Council puts hold on retail pot
Wheat Ridge City Council enacted a 90-day emergency moratorium on the issuance of licenses for retail marijuana manufacturers. The moratorium will allow city staff time to consider spatial guidelines for manufacturers, not previously included in city restrictions.
The move comes as the marijuana industry continues to grow and more questions arise about how to regulate the products. City Attorney Gerald Dahl proposed the moratorium restricting the issuance of pending and future licenses to marijuana testing facilities and manufacturers.
Currently, retail and medical marijuana centers must be three-fourths of a mile away from one another and 1,000 feet away from schools, universities, child-care facilities and alcohol and drug treatment centers.
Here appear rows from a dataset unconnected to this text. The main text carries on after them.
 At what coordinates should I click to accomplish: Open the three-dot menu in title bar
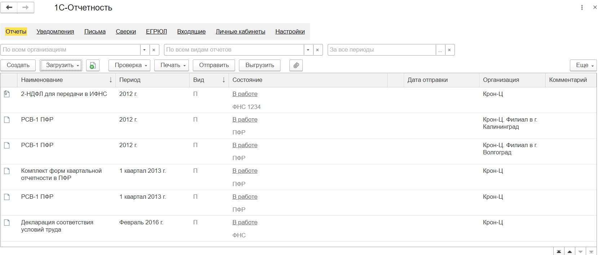click(x=582, y=8)
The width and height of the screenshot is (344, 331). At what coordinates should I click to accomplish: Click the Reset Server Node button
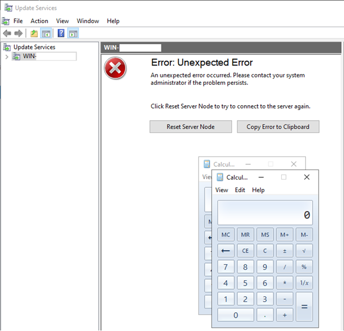click(x=191, y=127)
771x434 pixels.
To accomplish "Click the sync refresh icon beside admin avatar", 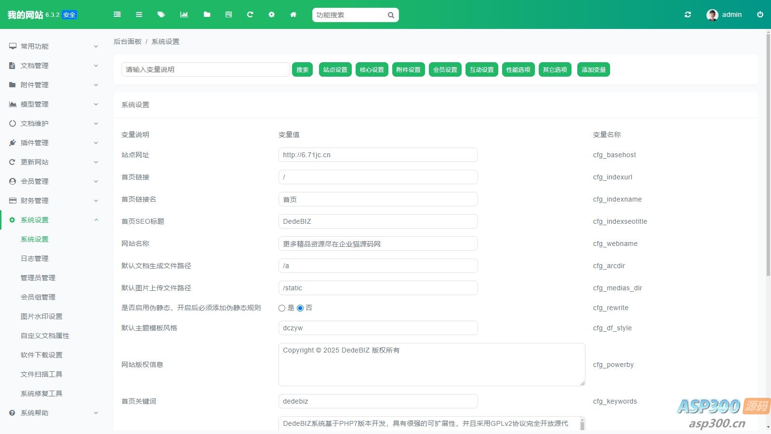I will coord(688,14).
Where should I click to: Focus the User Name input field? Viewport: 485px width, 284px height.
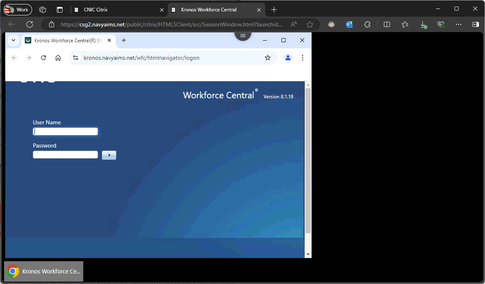(x=65, y=131)
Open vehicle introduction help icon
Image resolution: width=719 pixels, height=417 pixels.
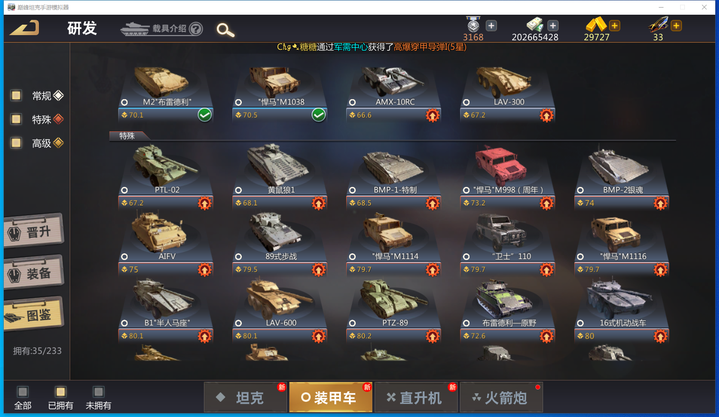coord(196,29)
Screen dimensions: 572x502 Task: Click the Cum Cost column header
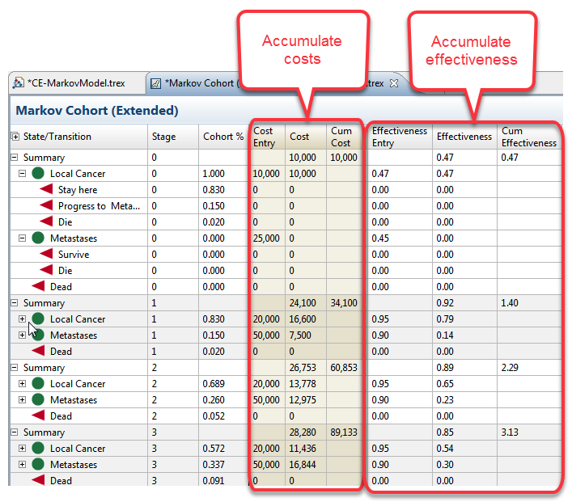[341, 137]
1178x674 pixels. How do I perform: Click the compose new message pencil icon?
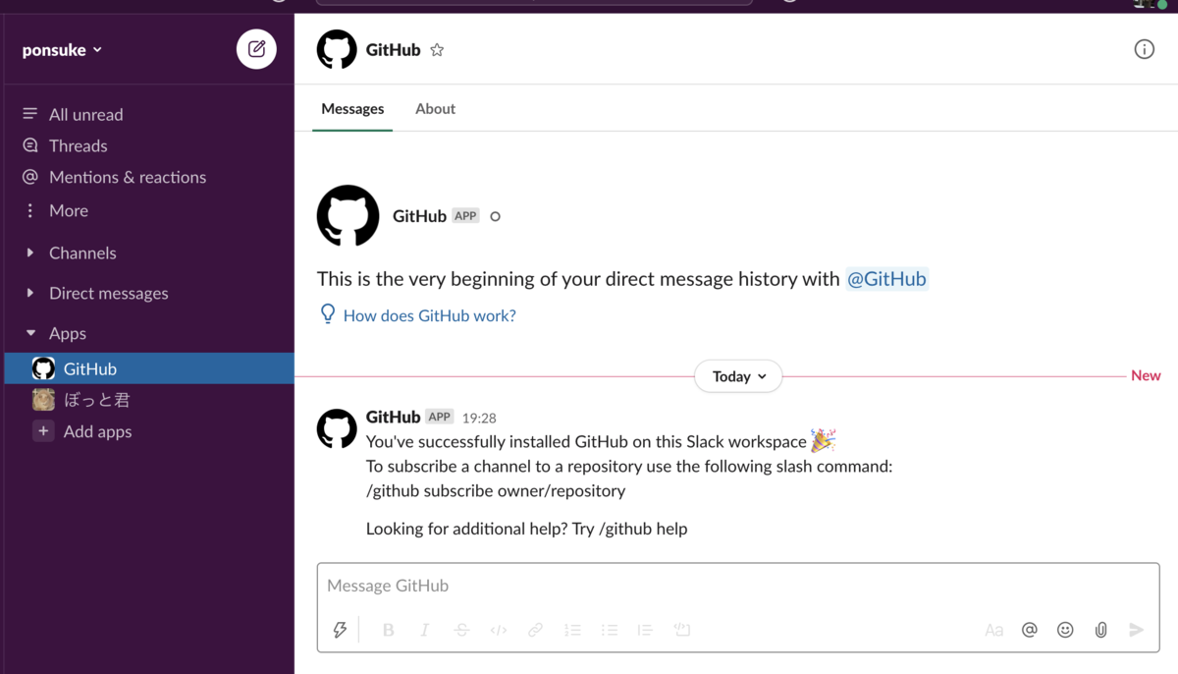256,49
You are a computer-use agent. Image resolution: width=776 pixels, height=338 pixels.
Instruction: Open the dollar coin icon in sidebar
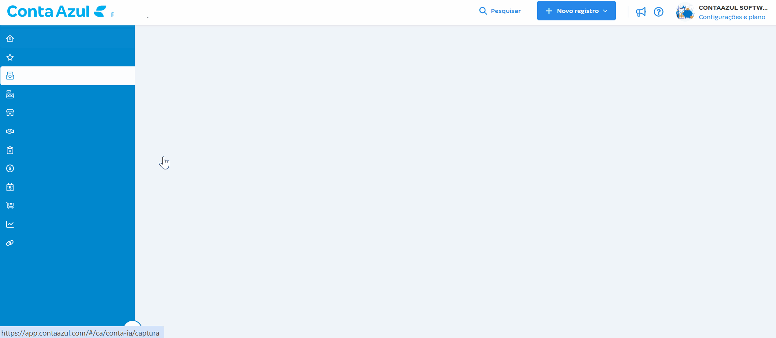click(x=10, y=169)
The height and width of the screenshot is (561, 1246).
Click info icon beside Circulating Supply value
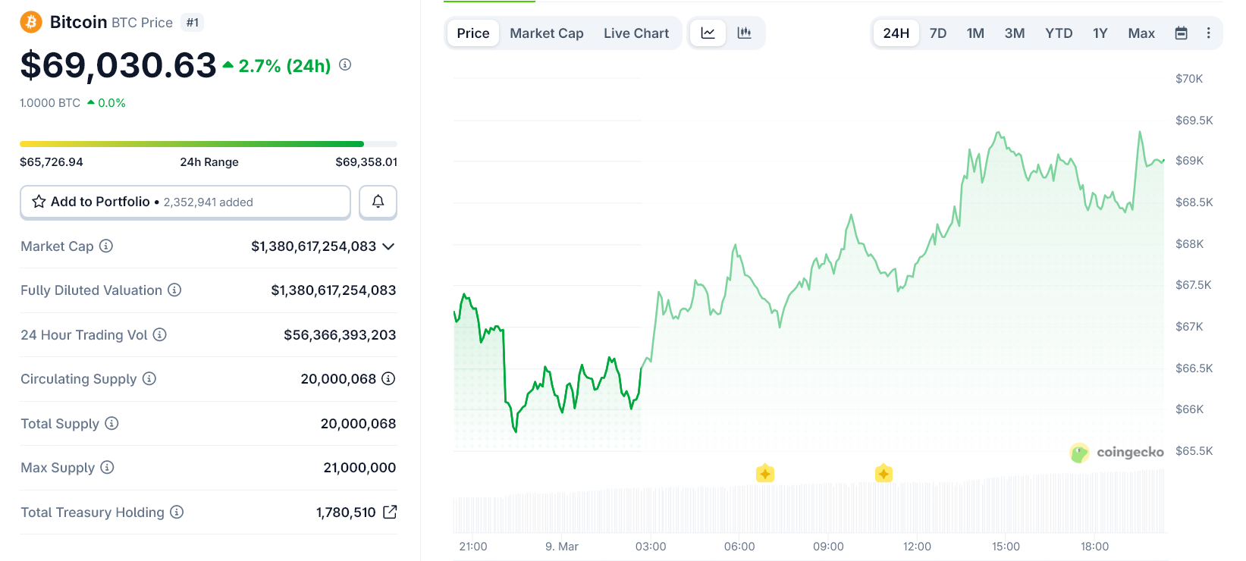click(x=388, y=378)
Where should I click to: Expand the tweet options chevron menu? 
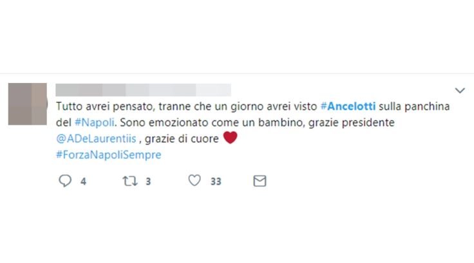coord(460,90)
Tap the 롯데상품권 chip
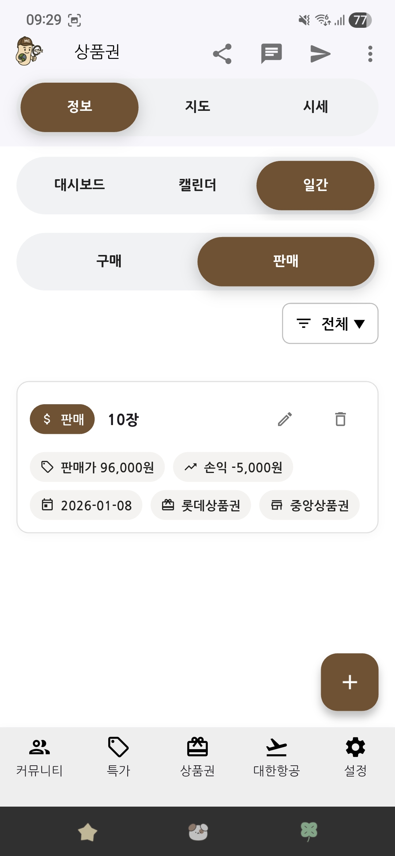 pyautogui.click(x=200, y=505)
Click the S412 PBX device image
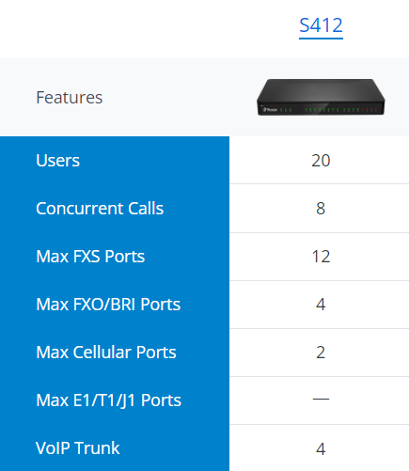 click(321, 97)
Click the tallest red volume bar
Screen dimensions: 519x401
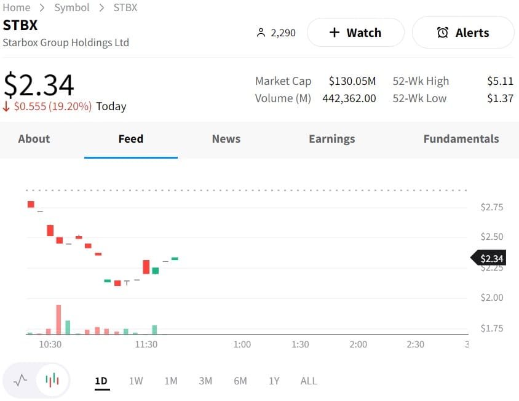pyautogui.click(x=58, y=319)
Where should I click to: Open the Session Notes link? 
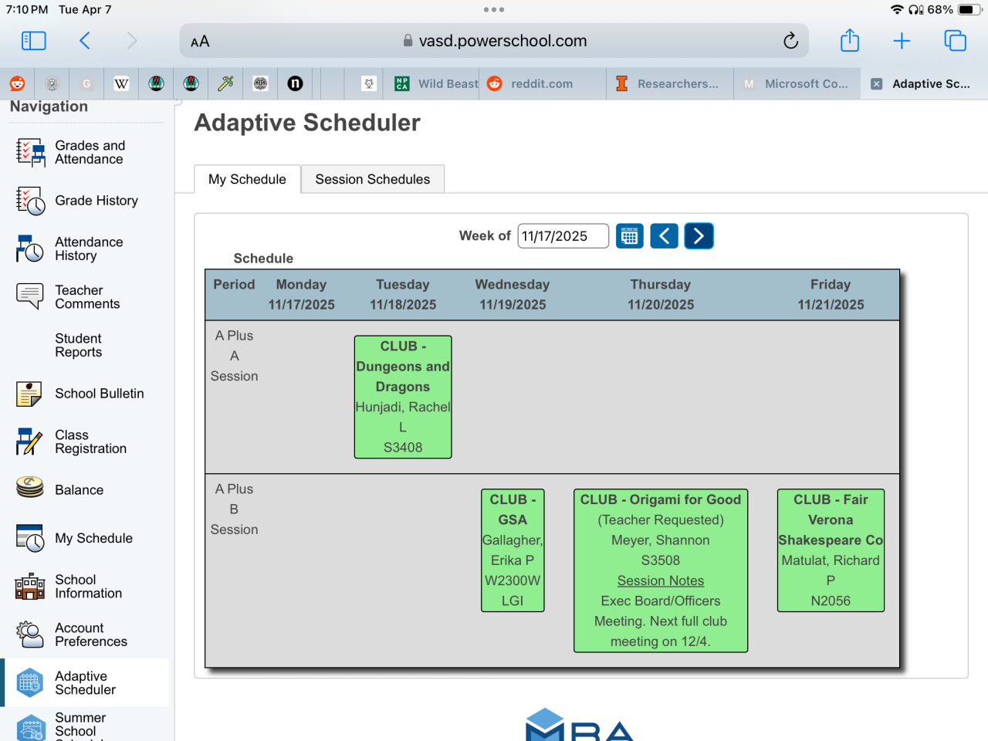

However, those restrictions do not apply to testing and manufacturing facilities.
Many business owners, most of whom resided outside the city, complained about the moratorium’s implementation. While some of those in attendance said the hiatus would stifle businesses in Wheat Ridge, many mentioned that these businesses aren’t open to the public, and they are not designed to attract attention.
Mark Barnes, a Golden resident, said that testing facilities are heavily regulated laboratories that are evaluating the safety of marijuana infused products such as oils and edibles.
“A college kid can’t come in off the street and say ‘I want to open a testing facility,’ you have to have a PH.D in one of the natural sciences and you have to have years of experience actually running a lab,” he said.
Councilman Jerry DiTullio made a motion to amend the moratorium to exclude current applications and testing facilities. Council passed both amendments.
DiTullio’s fellow District One Councilman William Starker voted in favor of the moratorium but declared his wish for a quick process.
“I’m really voting for this with a directive to staff to bring this back to us as soon as possible,” Starker said. “I feel that we’ve somewhat let our citizens down in the business community in that we’ve allowed marijuana businesses in our community, and we maybe didn’t have quite the totality of the ordinance in place.”
Council passed the moratorium on a six-to-one vote with Councilman Tim Fitzgerald dissenting and Councilwoman Kristi Davis absent.
One issue that lead to the moratorium’s proposal and passing is the introduction of marijuana infused products to the state. News headlines about minors selling marijuana in northern Colorado and a recent accidental death linked to marijuana consumables have some people concerned about the effects of marijuana products on the community.
Jennifer Shepherd, a parent and health care professional, is grateful that Wheat Ridge is taking time to rethink how these products are implemented.
“I hope that time gives them the opportunity to continue to discuss the impact of these MIPs (marijuana infused products) on our community,” Shepherd said.